– Um conto de Jorge Luis Borges –
(Texto original em espanhol e versão em português. Audio livro em espanhol)
(Tradução: Sérgio Mendes)
— As proezas mais límpidas perdem seu brilho se não são cunhadas em palavras. Quero que cantes minha vitória e minha loa. Eu serei teu Eneias; tu serás meu Virgílio. És capaz de afrontar essa empresa, que tornará nós dois imortais?
— Sim, Rei — disse o poeta —. Eu sou o Ollan. Durante doze invernos cursei as disciplinas da métrica. Sei de cor as trezentas e sessenta fábulas que são a base da verdadeira poesia. Os ciclos de Ulster e de Munster estão nas cordas de minha harpa. As leis autorizam-me a esbanjar as vozes mais arcaicas do idioma e as mais complexas metáforas. Domino a escrita secreta que defende nossa arte do exame indiscreto do vulgo. Posso celebrar os amores, os abactos, as navegações, as guerras. Conheço as linhagens mitológicas de todas as dinastias da Irlanda. Possuo as virtudes das ervas, a astrologia judiciária, a matemática e o direito canônico. Derrotei meus rivais em certame público. Adestrei-me na sátira, que causa doenças de pele, inclusive lepra. Sei manejar a espada, como o provei em tua batalha. Ignoro apenas uma coisa: a de agradecer o dom que me concedes.

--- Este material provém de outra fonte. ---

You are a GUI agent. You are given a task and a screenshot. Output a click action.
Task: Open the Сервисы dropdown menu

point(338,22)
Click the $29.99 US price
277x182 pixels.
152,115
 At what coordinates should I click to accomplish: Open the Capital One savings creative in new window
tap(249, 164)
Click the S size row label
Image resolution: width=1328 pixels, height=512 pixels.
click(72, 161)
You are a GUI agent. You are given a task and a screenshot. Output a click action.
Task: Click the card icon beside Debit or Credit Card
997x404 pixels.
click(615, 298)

O Rei, que se cansava facilmente dos discursos longos e alheios, disse-lhe com alívio:
— Sei de sobejo essas coisas. Acabam de dizer-me que o rouxinol já cantou na Inglaterra. Quando passarem as chuvas e a neve, quando o rouxinol regressar de suas terras sulinas, recitarás tua loa diante da corte e diante do Colégio de Poetas. Dou-te um ano todo. Limarás cada letra e cada palavra. A recompensa, bem o sabes, não será indigna de meu real costume tampouco de tuas vigílias inspiradas.

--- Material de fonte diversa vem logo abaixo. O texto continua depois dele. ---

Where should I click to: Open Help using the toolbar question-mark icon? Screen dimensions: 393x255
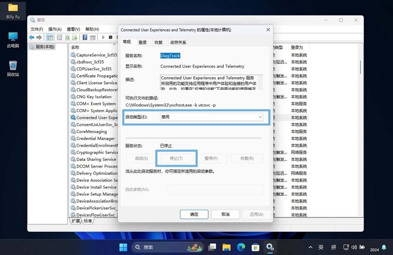(x=84, y=37)
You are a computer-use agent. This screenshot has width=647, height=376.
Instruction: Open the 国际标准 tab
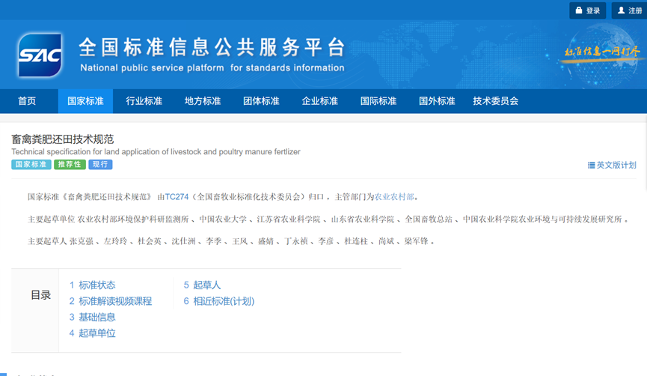click(x=378, y=101)
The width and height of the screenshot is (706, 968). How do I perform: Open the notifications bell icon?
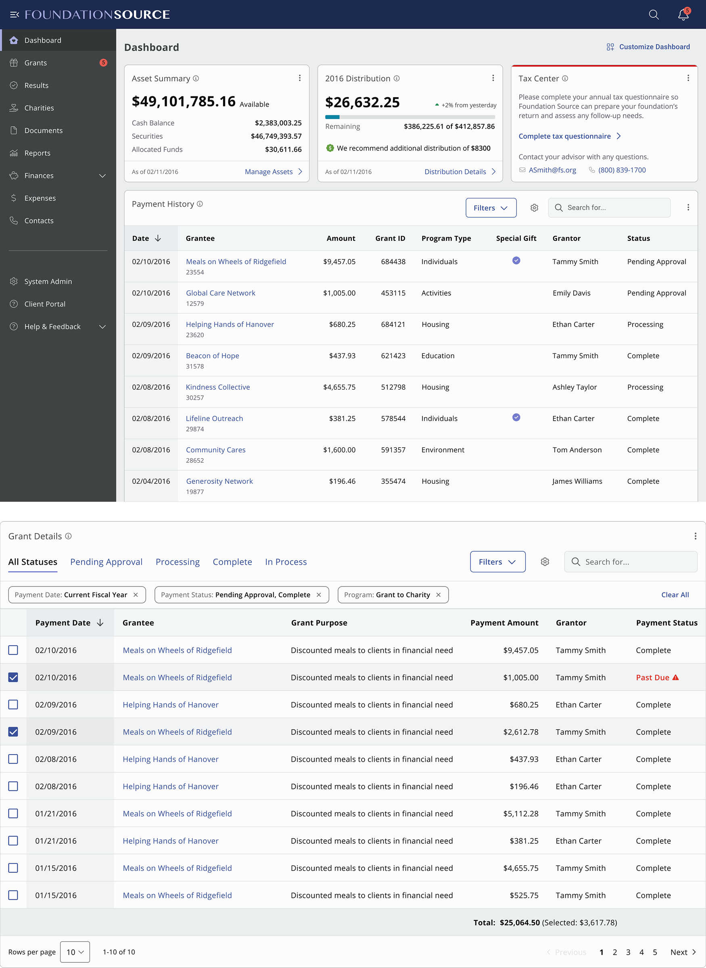(683, 15)
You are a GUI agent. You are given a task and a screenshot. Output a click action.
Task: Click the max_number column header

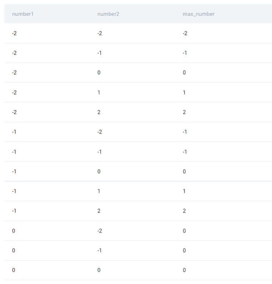point(198,14)
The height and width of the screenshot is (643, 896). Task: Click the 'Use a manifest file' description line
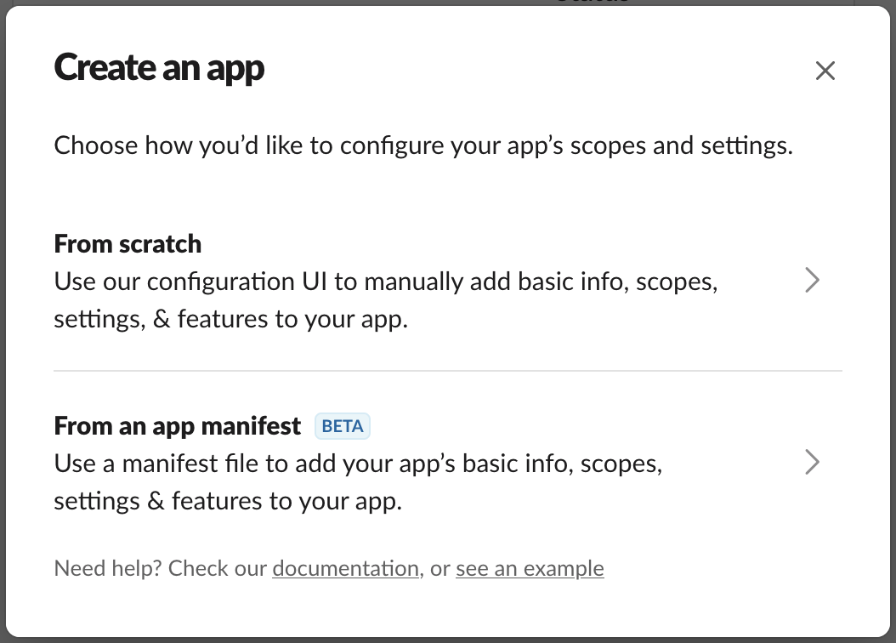(x=358, y=464)
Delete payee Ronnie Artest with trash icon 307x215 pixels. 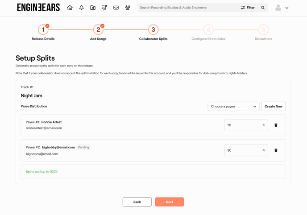pyautogui.click(x=276, y=125)
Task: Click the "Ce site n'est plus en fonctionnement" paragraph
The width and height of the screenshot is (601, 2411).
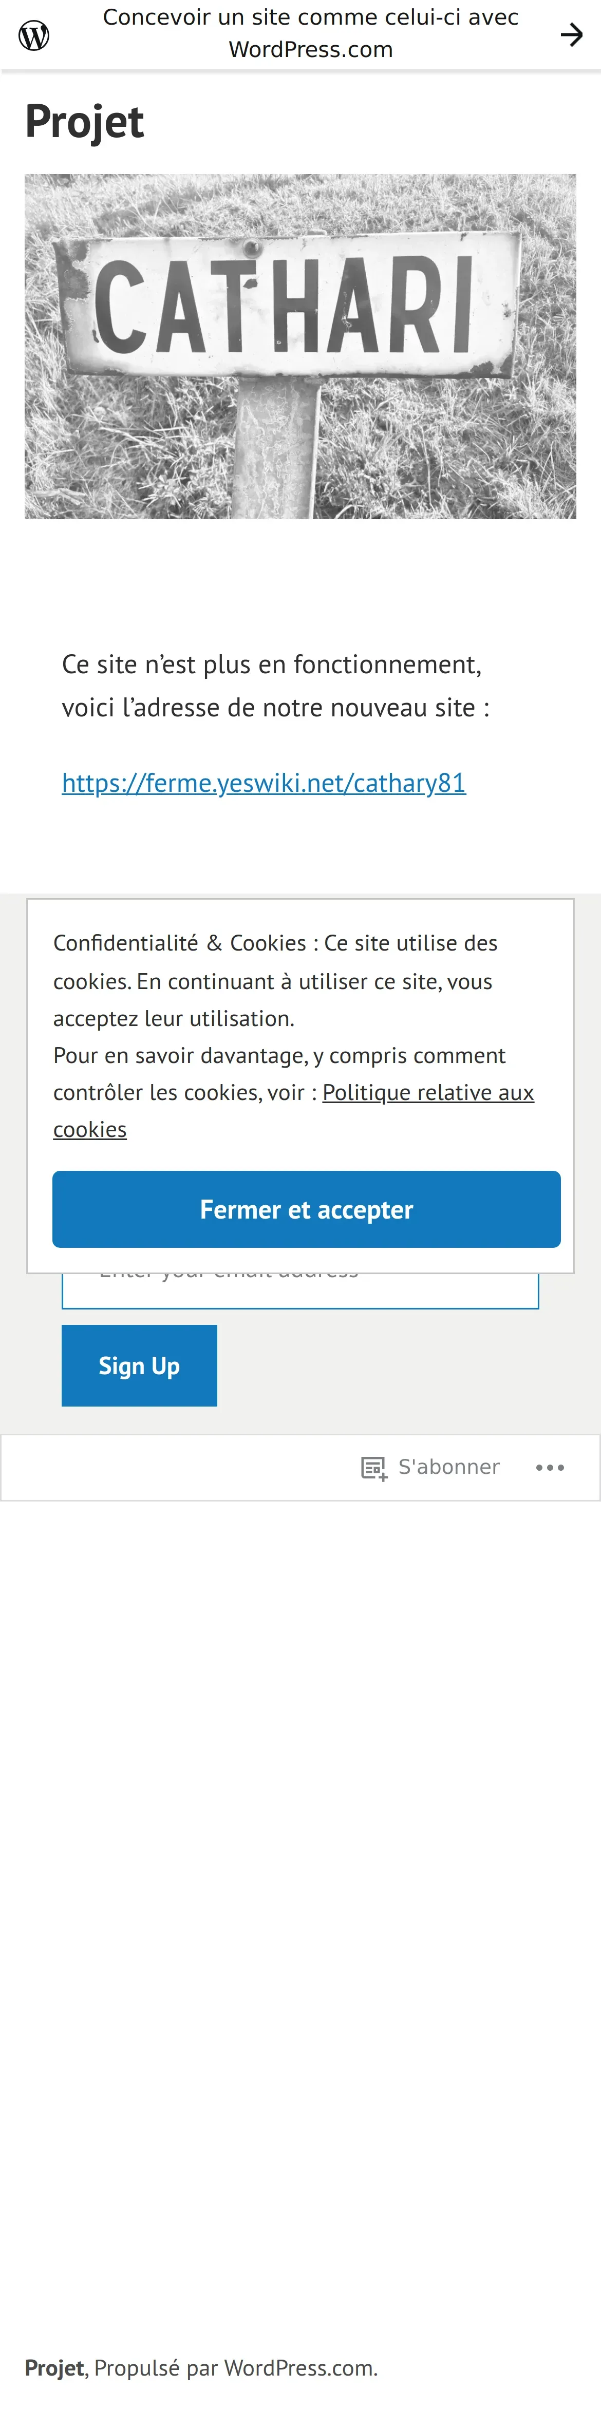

— Rei, a melhor recompensa é ver teu rosto — disse o poeta, que era também cortesão.
Fez suas reverências e foi-se, já vislumbrando algum verso.
Cumprido o prazo, que foi de epidemias e rebeliões, apresentou o panegírico. Declamou-o com firmeza e segurança, sem sequer olhar o manuscrito. O Rei aprovava-o com a cabeça. Todos imitavam seu gesto, até os que estavam apinhados na porta e não decifravam uma só palavra. Ao final, o Rei falou.

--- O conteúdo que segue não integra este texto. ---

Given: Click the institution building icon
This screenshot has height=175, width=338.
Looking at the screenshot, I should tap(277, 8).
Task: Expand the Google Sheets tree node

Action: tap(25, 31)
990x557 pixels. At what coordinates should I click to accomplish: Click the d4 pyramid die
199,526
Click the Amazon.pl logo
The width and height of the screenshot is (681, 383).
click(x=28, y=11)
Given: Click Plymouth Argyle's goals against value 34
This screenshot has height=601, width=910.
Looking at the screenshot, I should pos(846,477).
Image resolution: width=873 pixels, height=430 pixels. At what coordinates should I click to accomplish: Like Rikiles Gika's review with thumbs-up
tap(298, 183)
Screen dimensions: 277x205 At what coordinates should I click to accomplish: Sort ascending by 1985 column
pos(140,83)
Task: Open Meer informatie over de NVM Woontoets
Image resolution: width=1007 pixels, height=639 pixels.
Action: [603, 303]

— Aceito tua faina. É outra vitória. Atribuíste a cada vocábulo sua acepção genuína e a cada nome substantivo o epíteto que lhe deram os primeiros poetas. Em toda a loa não há uma só imagem que não tenham usado os clássicos. A guerra é o belo tecido de homens e a água da espada é o sangue. O mar tem seu deus e as nuvens predizem o porvir. Manejaste com destreza a rima, a aliteração, a assonância, as quantidades, os artifícios da douta retórica, a sábia aliteração dos metros. Se toda a literatura da Irlanda se perdesse — omen absit —, poderia ser reconstruída sem perda com a tua ode clássica. Trinta escribas vão transcrevê-la doze vezes.
Houve um silêncio profundo e prosseguiu:
— Tudo está bem e, sem dúvida, nada aconteceu. Nos pulsos o sangue não corre mais com pressa. As mãos não buscaram mais os arcos. Ninguém empalideceu. Ninguém proferiu um grito de batalha, ninguém peitou os Vikings. Ao fim de mais um ano aplaudiremos outra loa, poeta. Como sinal de nossa aprovação, toma este espelho que é de prata.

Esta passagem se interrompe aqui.